Source data
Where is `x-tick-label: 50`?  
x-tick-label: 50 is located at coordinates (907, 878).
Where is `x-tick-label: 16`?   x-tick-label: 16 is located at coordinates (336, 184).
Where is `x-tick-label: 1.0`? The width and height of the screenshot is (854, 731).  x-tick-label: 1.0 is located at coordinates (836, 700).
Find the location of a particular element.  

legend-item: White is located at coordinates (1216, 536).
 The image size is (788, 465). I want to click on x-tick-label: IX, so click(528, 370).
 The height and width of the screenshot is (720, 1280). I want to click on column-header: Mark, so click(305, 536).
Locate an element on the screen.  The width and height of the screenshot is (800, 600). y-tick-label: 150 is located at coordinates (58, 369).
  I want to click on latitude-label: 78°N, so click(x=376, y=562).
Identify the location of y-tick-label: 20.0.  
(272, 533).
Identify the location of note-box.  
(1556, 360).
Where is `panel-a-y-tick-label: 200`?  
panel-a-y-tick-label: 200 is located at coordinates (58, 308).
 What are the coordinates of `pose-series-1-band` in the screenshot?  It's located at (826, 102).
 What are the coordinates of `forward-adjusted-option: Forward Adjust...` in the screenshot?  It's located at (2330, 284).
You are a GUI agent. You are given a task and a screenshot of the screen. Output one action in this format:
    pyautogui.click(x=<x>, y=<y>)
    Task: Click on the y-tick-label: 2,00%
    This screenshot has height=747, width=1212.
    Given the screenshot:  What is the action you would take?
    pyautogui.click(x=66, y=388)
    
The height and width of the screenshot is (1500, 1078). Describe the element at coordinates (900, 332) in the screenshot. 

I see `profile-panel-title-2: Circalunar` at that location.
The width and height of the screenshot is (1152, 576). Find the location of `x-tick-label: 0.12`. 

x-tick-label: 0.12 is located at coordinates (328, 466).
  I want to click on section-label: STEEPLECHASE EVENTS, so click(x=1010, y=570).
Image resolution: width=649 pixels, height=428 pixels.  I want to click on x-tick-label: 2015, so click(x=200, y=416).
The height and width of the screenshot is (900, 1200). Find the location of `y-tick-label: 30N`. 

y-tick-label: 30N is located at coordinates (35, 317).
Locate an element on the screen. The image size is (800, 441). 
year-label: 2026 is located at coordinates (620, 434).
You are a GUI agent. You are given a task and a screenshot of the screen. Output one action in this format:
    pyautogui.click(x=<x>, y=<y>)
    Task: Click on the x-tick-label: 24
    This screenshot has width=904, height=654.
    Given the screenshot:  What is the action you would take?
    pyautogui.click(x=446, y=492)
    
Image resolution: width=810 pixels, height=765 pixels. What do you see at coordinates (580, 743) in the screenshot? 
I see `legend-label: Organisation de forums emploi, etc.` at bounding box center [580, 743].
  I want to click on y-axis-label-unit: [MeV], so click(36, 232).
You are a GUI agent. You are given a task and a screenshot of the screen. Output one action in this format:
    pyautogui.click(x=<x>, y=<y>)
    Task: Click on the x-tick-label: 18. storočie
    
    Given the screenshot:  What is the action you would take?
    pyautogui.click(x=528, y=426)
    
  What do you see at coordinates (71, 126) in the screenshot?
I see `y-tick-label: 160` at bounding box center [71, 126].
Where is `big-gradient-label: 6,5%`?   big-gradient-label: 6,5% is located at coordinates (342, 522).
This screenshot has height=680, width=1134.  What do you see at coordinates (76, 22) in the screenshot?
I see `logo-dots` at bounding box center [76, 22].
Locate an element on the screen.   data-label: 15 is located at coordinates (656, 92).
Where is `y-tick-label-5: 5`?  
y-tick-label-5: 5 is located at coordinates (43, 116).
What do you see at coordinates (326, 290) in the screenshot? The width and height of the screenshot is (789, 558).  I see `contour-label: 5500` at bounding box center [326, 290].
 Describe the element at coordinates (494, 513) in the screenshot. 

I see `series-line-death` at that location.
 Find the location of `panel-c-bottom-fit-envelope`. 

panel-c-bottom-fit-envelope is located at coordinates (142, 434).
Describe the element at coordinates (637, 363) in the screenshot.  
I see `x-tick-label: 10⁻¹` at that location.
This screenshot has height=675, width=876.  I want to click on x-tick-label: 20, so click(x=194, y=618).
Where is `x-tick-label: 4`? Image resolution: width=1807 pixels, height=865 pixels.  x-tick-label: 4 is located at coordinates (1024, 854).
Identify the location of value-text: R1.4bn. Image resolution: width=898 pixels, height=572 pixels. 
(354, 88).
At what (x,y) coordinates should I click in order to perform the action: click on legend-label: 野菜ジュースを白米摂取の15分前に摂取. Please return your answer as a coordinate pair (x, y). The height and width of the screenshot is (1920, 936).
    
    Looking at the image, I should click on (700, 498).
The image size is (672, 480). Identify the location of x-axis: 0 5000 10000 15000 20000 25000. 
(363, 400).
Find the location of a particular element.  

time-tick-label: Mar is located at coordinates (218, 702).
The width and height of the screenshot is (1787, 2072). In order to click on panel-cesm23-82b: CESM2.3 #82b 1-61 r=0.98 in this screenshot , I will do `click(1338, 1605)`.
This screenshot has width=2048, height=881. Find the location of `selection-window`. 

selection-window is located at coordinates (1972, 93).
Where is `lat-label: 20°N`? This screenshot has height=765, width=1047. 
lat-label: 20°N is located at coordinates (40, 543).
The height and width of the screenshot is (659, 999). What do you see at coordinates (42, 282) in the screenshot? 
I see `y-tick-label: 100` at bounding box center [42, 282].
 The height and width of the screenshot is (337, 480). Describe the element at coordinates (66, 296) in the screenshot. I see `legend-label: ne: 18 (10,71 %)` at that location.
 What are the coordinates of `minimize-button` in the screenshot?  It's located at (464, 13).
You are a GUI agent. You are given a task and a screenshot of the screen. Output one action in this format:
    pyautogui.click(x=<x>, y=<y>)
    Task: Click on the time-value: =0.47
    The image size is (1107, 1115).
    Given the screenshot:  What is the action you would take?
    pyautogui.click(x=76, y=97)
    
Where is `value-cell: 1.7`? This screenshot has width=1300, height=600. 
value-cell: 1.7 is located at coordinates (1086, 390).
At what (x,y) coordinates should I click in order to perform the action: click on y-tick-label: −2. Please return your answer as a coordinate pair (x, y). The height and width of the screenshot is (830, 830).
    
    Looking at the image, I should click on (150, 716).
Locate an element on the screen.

• **ABOUT THIS TASK**
Reproduce every one of the records above word for word, keeping each line unchanged.

• **SOLUTION FOR THIS TASK**
Where is `x-tick-label: 50`?  
x-tick-label: 50 is located at coordinates (907, 878).
Where is `x-tick-label: 16`?   x-tick-label: 16 is located at coordinates (336, 184).
Where is `x-tick-label: 1.0`? The width and height of the screenshot is (854, 731).  x-tick-label: 1.0 is located at coordinates (836, 700).
Find the location of a particular element.  

legend-item: White is located at coordinates (1216, 536).
 The image size is (788, 465). I want to click on x-tick-label: IX, so click(528, 370).
 The height and width of the screenshot is (720, 1280). I want to click on column-header: Mark, so click(305, 536).
Locate an element on the screen.  The width and height of the screenshot is (800, 600). y-tick-label: 150 is located at coordinates (58, 369).
  I want to click on latitude-label: 78°N, so click(x=376, y=562).
Identify the location of y-tick-label: 20.0.  
(272, 533).
Identify the location of note-box.  
(1556, 360).
Where is `panel-a-y-tick-label: 200`?  
panel-a-y-tick-label: 200 is located at coordinates (58, 308).
 What are the coordinates of `pose-series-1-band` in the screenshot?  It's located at (826, 102).
 What are the coordinates of `forward-adjusted-option: Forward Adjust...` in the screenshot?  It's located at (2330, 284).
You are a GUI agent. You are given a task and a screenshot of the screen. Output one action in this format:
    pyautogui.click(x=<x>, y=<y>)
    Task: Click on the y-tick-label: 2,00%
    This screenshot has height=747, width=1212.
    Given the screenshot:  What is the action you would take?
    pyautogui.click(x=66, y=388)
    
The height and width of the screenshot is (1500, 1078). Describe the element at coordinates (900, 332) in the screenshot. 

I see `profile-panel-title-2: Circalunar` at that location.
The width and height of the screenshot is (1152, 576). Find the location of `x-tick-label: 0.12`. 

x-tick-label: 0.12 is located at coordinates (328, 466).
  I want to click on section-label: STEEPLECHASE EVENTS, so click(x=1010, y=570).
Image resolution: width=649 pixels, height=428 pixels.  I want to click on x-tick-label: 2015, so click(x=200, y=416).
The height and width of the screenshot is (900, 1200). Find the location of `y-tick-label: 30N`. 

y-tick-label: 30N is located at coordinates (35, 317).
Locate an element on the screen. The image size is (800, 441). 
year-label: 2026 is located at coordinates (620, 434).
You are a GUI agent. You are given a task and a screenshot of the screen. Output one action in this format:
    pyautogui.click(x=<x>, y=<y>)
    Task: Click on the x-tick-label: 24
    This screenshot has width=904, height=654.
    Given the screenshot:  What is the action you would take?
    pyautogui.click(x=446, y=492)
    
Image resolution: width=810 pixels, height=765 pixels. What do you see at coordinates (580, 743) in the screenshot? 
I see `legend-label: Organisation de forums emploi, etc.` at bounding box center [580, 743].
  I want to click on y-axis-label-unit: [MeV], so click(36, 232).
You are a GUI agent. You are given a task and a screenshot of the screen. Output one action in this format:
    pyautogui.click(x=<x>, y=<y>)
    Task: Click on the x-tick-label: 18. storočie
    
    Given the screenshot:  What is the action you would take?
    pyautogui.click(x=528, y=426)
    
  What do you see at coordinates (71, 126) in the screenshot?
I see `y-tick-label: 160` at bounding box center [71, 126].
Where is `big-gradient-label: 6,5%`?   big-gradient-label: 6,5% is located at coordinates (342, 522).
This screenshot has height=680, width=1134.  What do you see at coordinates (76, 22) in the screenshot?
I see `logo-dots` at bounding box center [76, 22].
Locate an element on the screen.   data-label: 15 is located at coordinates (656, 92).
Where is `y-tick-label-5: 5`?  
y-tick-label-5: 5 is located at coordinates (43, 116).
What do you see at coordinates (326, 290) in the screenshot? The width and height of the screenshot is (789, 558).  I see `contour-label: 5500` at bounding box center [326, 290].
 Describe the element at coordinates (494, 513) in the screenshot. 

I see `series-line-death` at that location.
 Find the location of `panel-c-bottom-fit-envelope`. 

panel-c-bottom-fit-envelope is located at coordinates (142, 434).
Describe the element at coordinates (637, 363) in the screenshot.  
I see `x-tick-label: 10⁻¹` at that location.
This screenshot has height=675, width=876.  I want to click on x-tick-label: 20, so click(x=194, y=618).
Where is `x-tick-label: 4`? Image resolution: width=1807 pixels, height=865 pixels.  x-tick-label: 4 is located at coordinates (1024, 854).
Identify the location of value-text: R1.4bn. Image resolution: width=898 pixels, height=572 pixels. 
(354, 88).
At what (x,y) coordinates should I click in order to perform the action: click on legend-label: 野菜ジュースを白米摂取の15分前に摂取. Please return your answer as a coordinate pair (x, y). The height and width of the screenshot is (1920, 936).
    
    Looking at the image, I should click on (700, 498).
The image size is (672, 480). Identify the location of x-axis: 0 5000 10000 15000 20000 25000. 
(363, 400).
Find the location of a particular element.  

time-tick-label: Mar is located at coordinates (218, 702).
The width and height of the screenshot is (1787, 2072). In order to click on panel-cesm23-82b: CESM2.3 #82b 1-61 r=0.98 in this screenshot , I will do `click(1338, 1605)`.
This screenshot has width=2048, height=881. Find the location of `selection-window`. 

selection-window is located at coordinates (1972, 93).
Where is `lat-label: 20°N`? This screenshot has height=765, width=1047. 
lat-label: 20°N is located at coordinates (40, 543).
The height and width of the screenshot is (659, 999). What do you see at coordinates (42, 282) in the screenshot? 
I see `y-tick-label: 100` at bounding box center [42, 282].
 The height and width of the screenshot is (337, 480). Describe the element at coordinates (66, 296) in the screenshot. I see `legend-label: ne: 18 (10,71 %)` at that location.
 What are the coordinates of `minimize-button` in the screenshot?  It's located at (464, 13).
You are a GUI agent. You are given a task and a screenshot of the screen. Output one action in this format:
    pyautogui.click(x=<x>, y=<y>)
    Task: Click on the time-value: =0.47
    The image size is (1107, 1115).
    Given the screenshot:  What is the action you would take?
    pyautogui.click(x=76, y=97)
    
Where is `value-cell: 1.7`? This screenshot has width=1300, height=600. 
value-cell: 1.7 is located at coordinates (1086, 390).
At what (x,y) coordinates should I click in order to perform the action: click on y-tick-label: −2. Please return your answer as a coordinate pair (x, y). The height and width of the screenshot is (830, 830).
    
    Looking at the image, I should click on (150, 716).
Locate an element on the screen.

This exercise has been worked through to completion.